» Problem description
An exact copy of all the data is the expected answer.

» Dataset
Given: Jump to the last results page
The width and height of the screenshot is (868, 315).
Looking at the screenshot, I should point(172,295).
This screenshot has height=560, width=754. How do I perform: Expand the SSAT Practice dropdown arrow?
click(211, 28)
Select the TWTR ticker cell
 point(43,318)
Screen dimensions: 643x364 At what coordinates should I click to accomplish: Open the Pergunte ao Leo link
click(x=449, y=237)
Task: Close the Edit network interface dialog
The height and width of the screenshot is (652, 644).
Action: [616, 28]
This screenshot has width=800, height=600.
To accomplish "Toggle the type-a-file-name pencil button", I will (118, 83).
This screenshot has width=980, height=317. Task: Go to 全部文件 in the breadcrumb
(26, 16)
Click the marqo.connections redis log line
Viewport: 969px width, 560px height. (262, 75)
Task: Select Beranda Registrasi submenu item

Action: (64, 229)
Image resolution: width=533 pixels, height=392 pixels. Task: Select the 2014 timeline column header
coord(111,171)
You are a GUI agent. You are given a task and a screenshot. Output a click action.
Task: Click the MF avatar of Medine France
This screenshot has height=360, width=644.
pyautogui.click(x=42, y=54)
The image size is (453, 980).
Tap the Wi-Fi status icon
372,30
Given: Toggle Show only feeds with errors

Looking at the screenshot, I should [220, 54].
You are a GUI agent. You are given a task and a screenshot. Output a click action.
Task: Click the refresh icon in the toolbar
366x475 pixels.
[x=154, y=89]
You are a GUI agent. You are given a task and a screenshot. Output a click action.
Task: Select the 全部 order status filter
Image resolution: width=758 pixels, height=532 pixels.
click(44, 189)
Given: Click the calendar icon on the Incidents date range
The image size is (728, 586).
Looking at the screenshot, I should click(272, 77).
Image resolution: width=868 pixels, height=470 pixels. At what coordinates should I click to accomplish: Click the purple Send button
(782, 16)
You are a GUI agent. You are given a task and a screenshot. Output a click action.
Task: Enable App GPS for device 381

» Answer section
Given: Jump to the last results page
The width and height of the screenshot is (868, 315).
Looking at the screenshot, I should point(172,295).
This screenshot has height=560, width=754. How do I perform: Expand the SSAT Practice dropdown arrow?
click(211, 28)
Select the TWTR ticker cell
 point(43,318)
Screen dimensions: 643x364 At what coordinates should I click to accomplish: Open the Pergunte ao Leo link
click(x=449, y=237)
Task: Close the Edit network interface dialog
The height and width of the screenshot is (652, 644).
Action: [616, 28]
This screenshot has width=800, height=600.
To accomplish "Toggle the type-a-file-name pencil button", I will (118, 83).
This screenshot has width=980, height=317. Task: Go to 全部文件 in the breadcrumb
(26, 16)
Click the marqo.connections redis log line
Viewport: 969px width, 560px height. (262, 75)
Task: Select Beranda Registrasi submenu item

Action: (64, 229)
Image resolution: width=533 pixels, height=392 pixels. Task: Select the 2014 timeline column header
coord(111,171)
You are a GUI agent. You are given a task and a screenshot. Output a click action.
Task: Click the MF avatar of Medine France
This screenshot has height=360, width=644.
pyautogui.click(x=42, y=54)
The image size is (453, 980).
Tap the Wi-Fi status icon
372,30
Given: Toggle Show only feeds with errors

Looking at the screenshot, I should [220, 54].
You are a GUI agent. You are given a task and a screenshot. Output a click action.
Task: Click the refresh icon in the toolbar
366x475 pixels.
[x=154, y=89]
You are a GUI agent. You are given a task and a screenshot. Output a click action.
Task: Select the 全部 order status filter
Image resolution: width=758 pixels, height=532 pixels.
click(44, 189)
Given: Click the calendar icon on the Incidents date range
The image size is (728, 586).
Looking at the screenshot, I should click(272, 77).
Image resolution: width=868 pixels, height=470 pixels. At what coordinates should I click to accomplish: Click the purple Send button
(782, 16)
You are a GUI agent. You are given a task and a screenshot. Output a click action.
Task: Enable App GPS for device 381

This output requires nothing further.